Fiéis em procissão com as relíquias 
de Santa Teresinha do Menino Jesus, 
em Lisieux, França [© Corbis]

Fiéis em procissão com as relíquias de Santa Teresinha do Menino Jesus, em Lisieux, França [© Corbis]

A única indicação pastoral que o senhor deu, no boletim de sua diocese, foi que as pessoas fizessem peregrinações aos santuários marianos, mesmo aos mais próximos. Como bispo, o senhor não é do tipo que enche seus fiéis de instruções. Mas há quem o repreenda por isso.
DANNEELS: Quando eu era professor de Teologia, trabalhava num nível que exigia de mim clareza e rigor metodológico no trabalho intelectual. Desde que me tornei bispo, a caridade pastoral passou ao primeiro plano. O teólogo tem o direito e até o dever de expressar suas idéias a respeito de qualquer tema. Para o bispo, é uma outra coisa. Não é tão importante que expresse seu pensamento teológico com perspicácia intelectual. Como bispo, percebe-se que no mundo, longe das bibliotecas e dos livros, acontecem muitas coisas. Nós vemos as misérias dos homens. Vemos a confusão social e cultural em que vivemos mergulhados. É tudo diferente. O teólogo ocupa um certo status bem definido. Já o pastor tem de viver uma espécie de “bilocação”: tem de caminhar à frente, guiando seu povo, mas precisa estar também na retaguarda, fechando a fila, porque, se alguma ovelha se ferir, ou quebrar a perna, cabe a ele carregá-la nas costas. Imitando, se possível, o que é feito por Jesus, o único pastor do rebanho.

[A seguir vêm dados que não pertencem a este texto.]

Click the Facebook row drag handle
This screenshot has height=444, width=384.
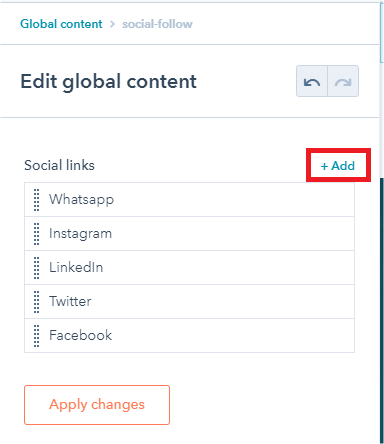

Em relação aos bispos, o Concílio pretendeu valorizar essa figura. Depois de quarenta anos, há quem perceba uma espécie de achatamento, de “homologação” no episcopado.
DANNEELS: Nos últimos Sínodos de que participei, vi muitas pessoas louváveis, mas o nível não é o dos bispos do Concílio. Todos são gentis e cheios de boas intenções, mas me parece que falta um pouco de inteligência, que nunca é demais. Uma inteligência de coração.
O mesmo vale para a maneira como são estabelecidos os papéis na Igreja...
DANNEELS: Para que tivéssemos mais elasticidade, seria preciso retomar a distinção entre poder de ordem e poder de jurisdição. Hoje, esses dois poderes são indissociáveis. O poder de jurisdição pode ser confiado apenas a alguém que é ordenado. A teologia do Concílio Vaticano II tornou ainda mais forte essa ligação. No entanto, na Idade Média, eram as abadessas dos grandes mosteiros que concediam aos padres a jurisdição para que eles ouvissem as confissões. Será que hoje uma prática como essa seria permitida?